Le 22 décembre 2011, l’Assemblée Nationale adopte la proposition de loi UMP visant à pénaliser la négation du génocide arménien de 1915, non sans susciter la polémique. Il en est résulté d’une part, des tensions diplomatiques entre la France et la Turquie (le gel de la coopération militaire, le rappel de l’ambassadeur turc à Paris). D’autre part, le débat est relancé à propos des lois dites « mémorielles », des enjeux qu’elles emportent tant au niveau de la liberté d’expression que des rapports entre droit et histoire. A ce sujet, certains universitaires se sont montrés hostiles à l’adoption de telles lois en droit français, comme en témoignent la pétition d’historiens français, de décembre 2005 « Liberté pour l’histoire » ou l’appel de 56 juristes en novembre 2006, réclamant l’abrogation de l’ensemble des lois dites mémorielles. Ces derniers affirment que « sous couvert du caractère incontestablement odieux du crime ainsi reconnu, le législateur se substitue à l’historien pour dire ce qu’est la réalité historique et assortir cette affirmation de sanctions pénales frappant tout propos ou toute étude qui viseraient, non seulement à sa négation, mais aussi à inscrire dans le débat scientifique, son étendue ou les conditions de sa réalisation. »
En marge des débats politiques et doctrinaux, il convient de s’intéresser à la nature juridique des lois mémorielles, dont la première a fait son apparition en droit français, il y a plus de vingt ans.
En France, plusieurs textes nationaux définissent et sanctionnent les génocides, crimes de guerre et crimes contre l’humanité. La loi n° 2001-70 du 29 janvier 2001 a instauré la reconnaissance officielle de la France du génocide arménien de 1915 et la loi n° 2001-434 du 21 mai 2001, la reconnaissance de la traite et de l’esclavage en tant que crime contre l’humanité. Il est possible de distinguer trois fonctions des lois dites mémorielles.
Tout d’abord, les lois dites mémorielles ont une fonction déclarative. Ainsi, la loi du 29 janvier 2001 composée d’un seul article reconnaissait le génocide arménien de 1915. Malgré la portée symbolique d’une telle loi, le Conseil constitutionnel a rendu une décision le 21 avril 2005, à l’occasion de laquelle il a déclaré contraire à la Constitution toute disposition législative jugée « manifestement dépourvue de toute portée normative». Aussi, dans son rapport annuel en 2005, le Conseil d’Etat s’inscrit dans la continuité de la position du Conseil constitutionnel, en indiquant que « la loi est faite pour prescrire, interdire, sanctionner… La loi doit donc être normative ». Les lois qui se bornent à déclarer, et constater sans créer de droits ni d’obligations sont alors contraires à la Constitution car elles se résumeraient à un « bavardage législatif ».
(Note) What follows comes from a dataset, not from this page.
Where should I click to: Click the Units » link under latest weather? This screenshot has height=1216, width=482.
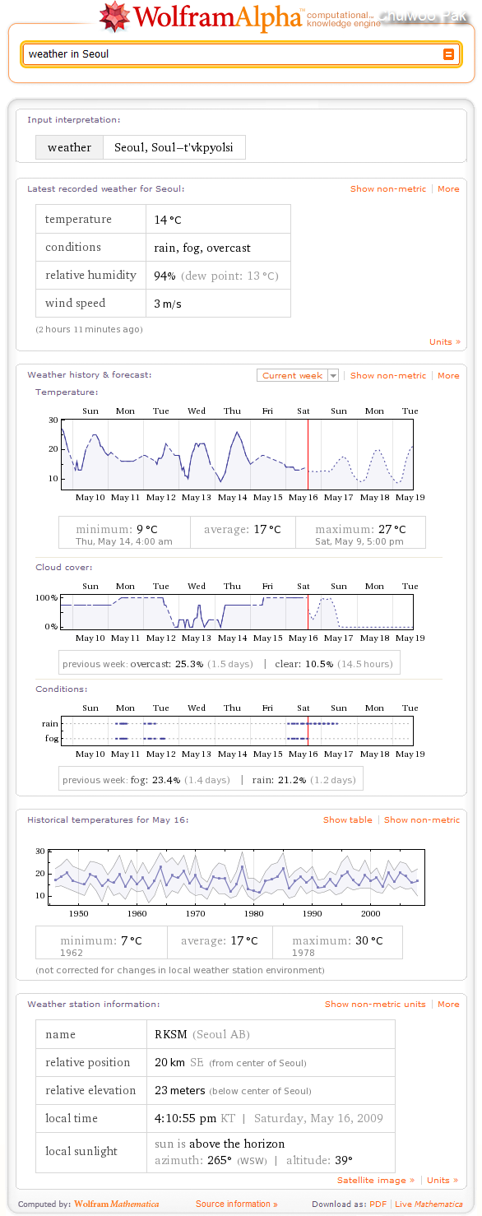point(445,342)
Aussi, il est des lois mémorielles porteuses d’une « lecture non consensuelle d’un fait historique ». Ce type de loi interfère avec la recherche et l’enseignement de l’histoire en ce qu’elle délimite leur champ dans des domaines complexes ou controversés. Par exemple, la loi du 23 février 2005, qui fixait les droits des harkis, imposait une lecture positive de la colonisation française ainsi que le développement de recherches dans ce sens. Dans ce cas, l’aspect normatif de la loi s’est heurté à la liberté de l’historien, provoquant le lancement de nombreuses pétitions.
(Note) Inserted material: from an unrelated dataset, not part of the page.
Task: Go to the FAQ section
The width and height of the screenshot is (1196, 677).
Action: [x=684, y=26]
Enfin, certaines lois dites mémorielles créent véritablement de nouveaux droits et de nouveaux délits. Ainsi, la loi Gayssot du 13 juillet 1990 réprime le déni du génocide juif d’un an d’emprisonnement et de 45 000 euros d’amende. De même, la loi Taubira permet aux associations de se porter parties civiles dans des procès pour discrimination, diffamation ou injure. La loi du 22 décembre 2011, portant transposition du droit communautaire sur la lutte contre le racisme et réprimant la contestation de l’existence du génocide arménien fait partie de cette catégorie. Alors qu’en 2001, le législateur se bornait à reconnaître l’existence du génocide de 1915, le texte de 2011 réprime sa négation d’un an d’emprisonnement et de 45 000 euros d’amende.
Les lois mémorielles ont donc des portées différentes, et si le droit positif les connaît depuis maintenant plus de 20 ans (la première loi étant la loi Gayssot en date du 13 juillet 1990), elles semblent poser certains problèmes juridiques.
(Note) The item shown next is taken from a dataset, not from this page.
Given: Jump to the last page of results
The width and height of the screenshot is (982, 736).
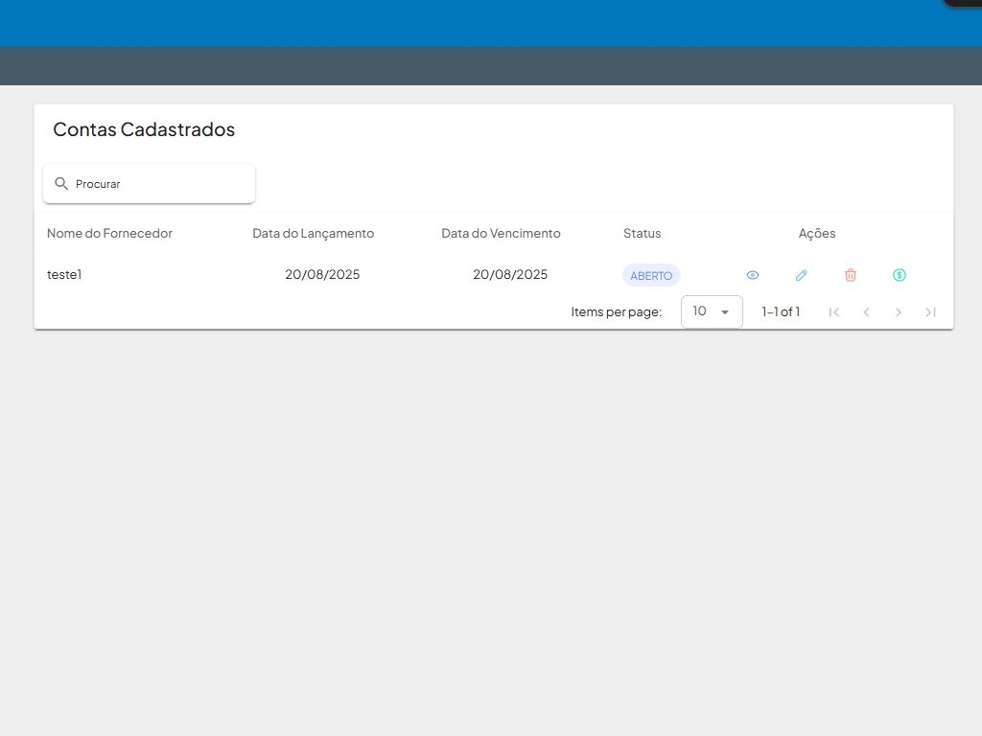Looking at the screenshot, I should point(930,311).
C’est d’abord par le prisme d’un principe phare du droit pénal que les lois mémorielles sont parfois critiquées : le principe de légalité des délits et des peines (article 111-3 du code pénal), énoncé dès le XVIIIème siècle par Beccaria, et selon lequel on ne peut être condamné pénalement qu’en vertu d’un texte pénal précis et clair (Nullum crimen, nulla pœna sine lege). Le principe à valeur constitutionnelle est notamment établi par l’article 8 de la Déclaration des Droits de l’Homme et l’article 7§1 de la Convention Européenne des droits de l’Homme. Il est alors reproché aux lois mémorielles de comporter des termes larges et flous incompatibles avec la stricte interprétation de la loi pénale. La loi Gayssot a été notamment fustigée en ce qu’elle tendait à réprimer « tout propos raciste, antisémite ou xénophobe », termes qui n’étaient pas précisément définis par les textes de loi. Aussi, les députés affirment le 22 décembre 2011 que « le fait de contester ou de minimiser de façon outrancière l’existence d’un crime de génocide reconnu comme tel par la loi française est constitutif d’une infraction. ». La caractérisation du délit de « minimisation outrancière » est également à définir précisément.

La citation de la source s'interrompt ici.